The analysis of corporate governance has been a one-sided affair. The focus has been on “internal” accountability mechanisms, namely boards and shareholders. Each has become more effective since debates about corporate governance began in earnest in the 1970s but it is doubtful whether this process can continue. Correspondingly, it is an opportune time to expand the analysis of corporate governance. This article does so by focusing on three “external” accountability mechanisms that can operate as significant constraints on managerial discretion, namely governmental regulation of corporate activity, competitive pressure from rival firms and organized labor. A unifying feature is that each was an element of a theory of “countervailing power” economist John Kenneth Galbraith developed in the 1950s with respect to corporations, an era when external accountability mechanisms did more than their internal counterparts to keep management in check.

Findlay Stark & Stefanie Bock: Preparatory Offences (64/2018)
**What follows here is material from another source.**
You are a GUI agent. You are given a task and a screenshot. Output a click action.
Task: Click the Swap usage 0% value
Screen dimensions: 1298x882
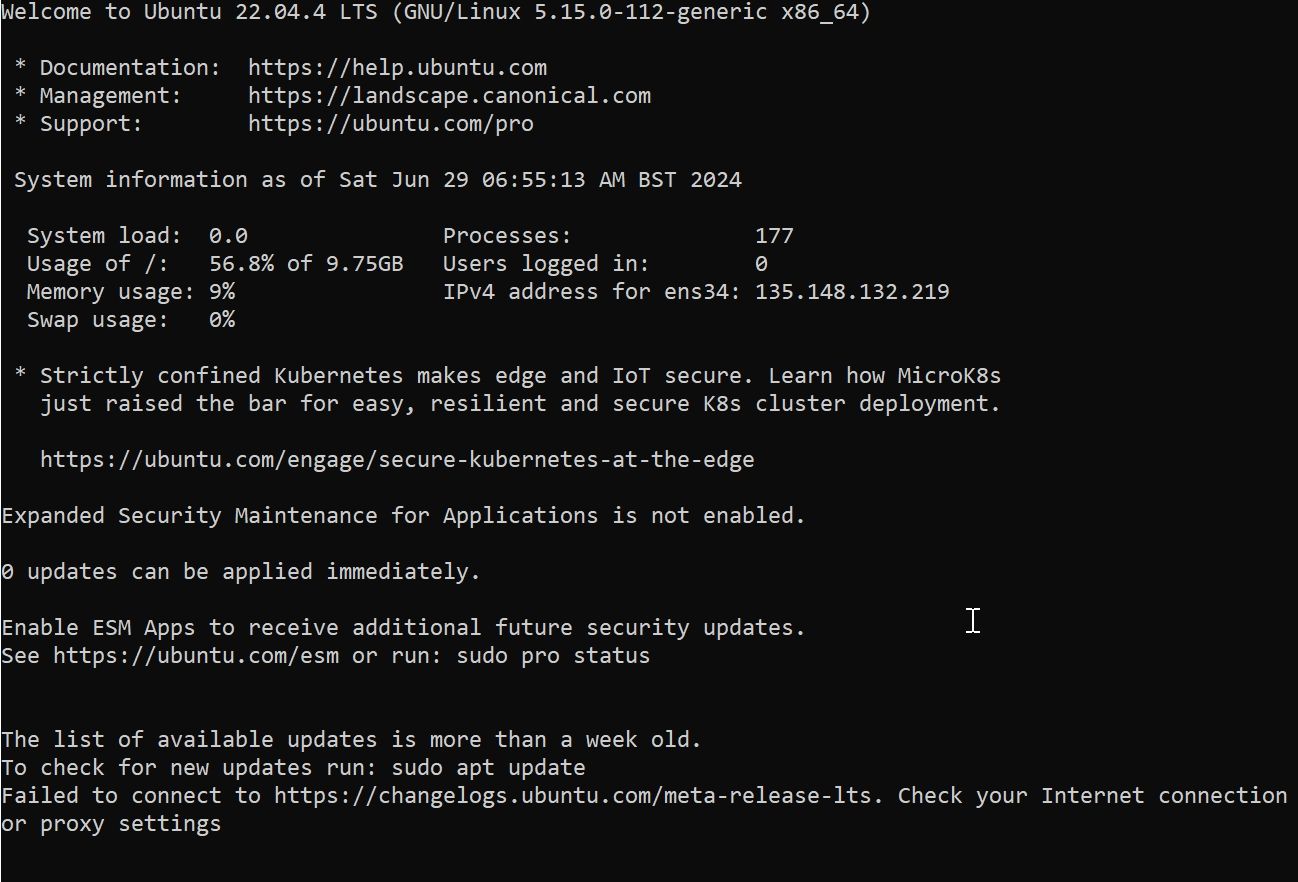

In this paper, we first provide a definition of ‘preparatory offences’, which is not a formal category in English or German criminal law. At the most general level, preparatory offences – as we identify them – criminalise conduct perceived to carry with it the risk that, at a later time, a completed crime will be committed (sometimes involving the person who perpetrates the preparatory offence, other times not). Preparatory offences move criminal responsibility from the actual occurrence of harmful conduct (or an attempt to bring it about) back to the planning and preparation stage of a crime. We contend that the main justification for such offences is the management of the risk of completed offences (i.e. actual harm in the form of violation of legal goods protected by the criminal law). We then defend a number of constraints on the criminalisation of preparatory offences. In our view, both English and German criminal law fall short, to differing extents, of respecting these constraints. The final part of the paper deals briefly with the punishment of preparatory offences.

Nicholas McBride: The Future of Clean Hands (65/2018)

This paper introduces the concept of a supererogatory remedy (a remedy which no one has a right to, and which it is not necessary to award) and seeks to argue that the equitable defence of clean hands has a distinctive role to play in determining whether such a remedy will be granted. As such, the defence of clean hands can be distinguished from the defence of illegality, with which it is often confused.

Nicholas McBride: Patel v Mirza: Structured Discretion or Range of Factors? (66/2018)

This short paper analyses Lord Toulson's judgment in Patel v Mirza [2016] UKSC 42, and argues that that judgment is better analysed as ruling that in cases where a defence of illegality is advanced, the courts should adopt a 'structured discretion' in determining whether to allow the defence rather than considering a range of factors to see whether or not the defence should be allowed.